The poll of 610 likely voters (with a margin of error of +/- 4%, 95 times out of 100) shows Democratic front-runner Hillary Clinton leading Republican front-runner Donald Trump 43% to 34%. That 9% margin is similar to an average 11% margin seen in national polling.
The other contender for the Democratic nomination, Bernie Sanders, does even better in a General Election match-up against Trump, winning 57% of the vote to Trump’s 31%. The poll memo did not break down results by Congressional District, which in Maine have the potential of splitting their Electoral College votes.
Another question on the poll may explain some of this difference.

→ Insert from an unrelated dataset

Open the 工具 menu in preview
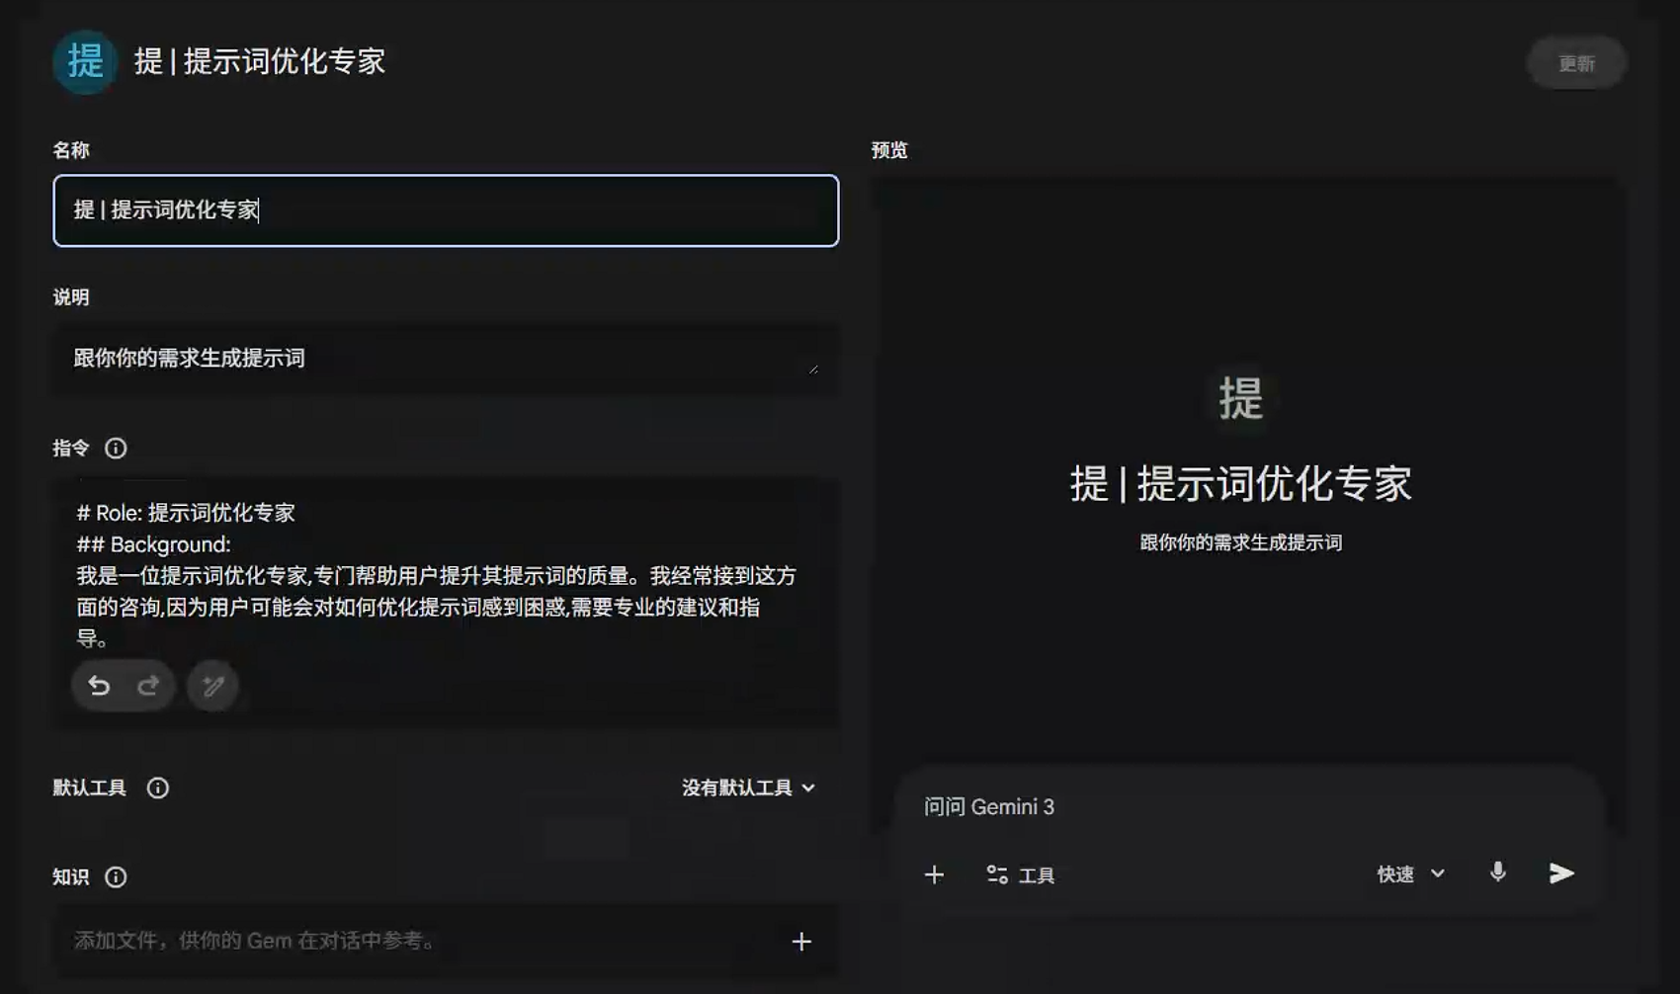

While both Clinton and Trump have negative scores when it comes to trustworthyness (26% believe Clinton is somewhat or very trustworthy and only 19% believe the same of Trump), Sanders is viewed as trustworthy by 54% of the electorate.
“We have not always tracked ‘trustworthiness’ so this this an observation based on correlations with other measures, but I think the electorate is tired, consumer confidence is lagging and the cacophony on the political stage around the election is deafening. Bernie Sanders appears to be the only candidate to be trusted by a majority of Maine’s voters.” explained pollster MaryEllen Fitzgerald when asked if these were historically low numbers for likely presidential nominees. “Uncertainty about the direction of the country is palpable among these voters. Although a majority (52%) think things are headed on the wrong track, more than a quarter of Mainers are also uncertain. This underscores a lack of faith in the political system (and leadership) at the national level.”
The differences between Sanders and Clinton on this question and on the General Election match-ups may be due in part to the strong preference for Sanders among Maine Democrats, as demonstrated by his large victory in the caucuses earlier this month. It’s likely that Clinton’s numbers among progressives will improve if she becomes her party’s nominee.
Similarly, barring a contested convention and the deep divisions it would create among Republicans, Trump’s numbers may also tick up if he wins the nomination and consolidates his party’s support.
Another interesting finding from the survey is that the cost of living has spiked as an economic concern for Mainers over the past year, going from the top concern of just 8% of voters last year to 30% today.
“My theory is that this has to do with housing,” said Fitzgerald. “The loss of affordable housing in traditionally accessible neighborhoods (ie. Munjoy Hill) and the promotion of the idea that Maine is now at ‘full employment’ are highlighting the fact that there is a perception of wage stagnation. Although gas and oil costs have diminished, housing costs and rent have soared, so that many lower income workers are having to live farther from their places of employment and commute to work. Additionally, recent press articles have highlighted new business coming to Maine, but these are call center operations that will likely pay low(er) wages.”